Questions about the coaching relationship and reflective space
31If my client processes every challenge through an AI tool before our session, what reflective work are they not doing?
32When I offer my observations in a coaching conversation, am I offering the client something the AI tools they're already using cannot offer?
33Does this client come to coaching for clarity or for confirmation that an AI tool was right about them?
34If I present an AI insight during a session, am I creating space for the client's own discovery or substituting my interpretation for their wisdom?
35What question about themselves is this client not asking because they've asked ChatGPT instead?
36How much of my value to this client depends on having access to the same tools they do, and how much depends on something else?
37When a client shares something difficult, am I the first person they've told, or have they already workshopped it with an AI?
38Is this client becoming more self-aware through our coaching, or more dependent on external tools to interpret themselves?
39What would this conversation be like if neither of us had access to any AI assessment or insight?
40If my role is to notice what AI tools cannot notice, what am I actually noticing that the tools miss?

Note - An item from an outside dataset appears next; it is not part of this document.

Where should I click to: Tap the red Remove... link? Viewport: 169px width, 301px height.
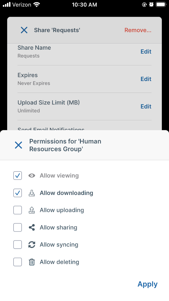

How to use these questions
Before your session, write down three observations about your client based only on what you remember. Then check what the AI tools say. The gap between your instinct and the algorithm is where your judgment still lives.
When a client mentions an AI insight about themselves, ask them what they think about it, then wait for the real answer. Most people give the AI's answer first and their own answer second.
Test your assessment tools on yourself. Spend a week using Humu or BetterUp AI the way your clients do. Notice what it gets wrong about you and what it misses entirely.
Keep a record of when you trusted an AI output and when you trusted your own judgment instead. Review it quarterly. You'll see where your judgment has atrophied and where it's still sharp.
In your coaching conversation, commit to one session per quarter where you use zero AI tools, zero assessments, zero prepared insights. Notice what you discover without them and whether you coach differently.